---------- Provided entries

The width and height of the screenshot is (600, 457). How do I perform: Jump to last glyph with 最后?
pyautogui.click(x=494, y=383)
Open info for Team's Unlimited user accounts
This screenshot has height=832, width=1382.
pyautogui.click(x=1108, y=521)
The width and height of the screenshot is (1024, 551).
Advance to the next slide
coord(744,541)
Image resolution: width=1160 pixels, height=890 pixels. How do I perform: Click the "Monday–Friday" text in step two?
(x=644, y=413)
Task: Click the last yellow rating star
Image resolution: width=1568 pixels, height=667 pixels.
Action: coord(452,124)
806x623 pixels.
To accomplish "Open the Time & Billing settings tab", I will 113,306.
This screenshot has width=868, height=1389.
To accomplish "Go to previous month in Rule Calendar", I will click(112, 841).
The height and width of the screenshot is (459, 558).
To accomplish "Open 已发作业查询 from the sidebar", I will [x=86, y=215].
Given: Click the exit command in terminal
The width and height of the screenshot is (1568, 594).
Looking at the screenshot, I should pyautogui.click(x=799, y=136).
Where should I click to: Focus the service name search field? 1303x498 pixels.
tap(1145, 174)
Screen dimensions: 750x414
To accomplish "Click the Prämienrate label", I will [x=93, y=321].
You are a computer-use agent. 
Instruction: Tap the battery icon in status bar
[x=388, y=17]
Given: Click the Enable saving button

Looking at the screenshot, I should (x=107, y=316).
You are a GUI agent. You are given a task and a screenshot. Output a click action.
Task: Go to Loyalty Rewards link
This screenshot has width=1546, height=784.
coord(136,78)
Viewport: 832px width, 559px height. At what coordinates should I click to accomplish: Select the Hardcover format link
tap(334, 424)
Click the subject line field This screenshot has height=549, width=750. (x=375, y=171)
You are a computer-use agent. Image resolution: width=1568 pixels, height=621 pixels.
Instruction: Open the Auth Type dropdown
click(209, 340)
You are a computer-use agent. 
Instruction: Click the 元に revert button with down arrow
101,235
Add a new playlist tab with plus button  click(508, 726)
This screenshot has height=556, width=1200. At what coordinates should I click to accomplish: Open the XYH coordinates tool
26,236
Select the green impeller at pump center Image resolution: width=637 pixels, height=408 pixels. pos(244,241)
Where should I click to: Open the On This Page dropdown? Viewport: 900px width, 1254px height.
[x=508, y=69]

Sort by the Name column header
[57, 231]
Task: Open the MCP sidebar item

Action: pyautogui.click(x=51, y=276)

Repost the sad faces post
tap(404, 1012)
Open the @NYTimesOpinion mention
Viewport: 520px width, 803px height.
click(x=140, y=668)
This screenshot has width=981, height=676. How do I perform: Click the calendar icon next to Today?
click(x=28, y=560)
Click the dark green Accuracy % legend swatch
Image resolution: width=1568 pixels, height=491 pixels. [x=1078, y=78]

--------------------

Collect each line of the entries that has the word "agent", copying it in full.

You are a computer-use agent. 
You are a GUI agent. You are given a task and a screenshot. Output a click action.
You are a computer-use agent. Image resolution: width=1568 pixels, height=621 pixels.
You are a computer-use agent. 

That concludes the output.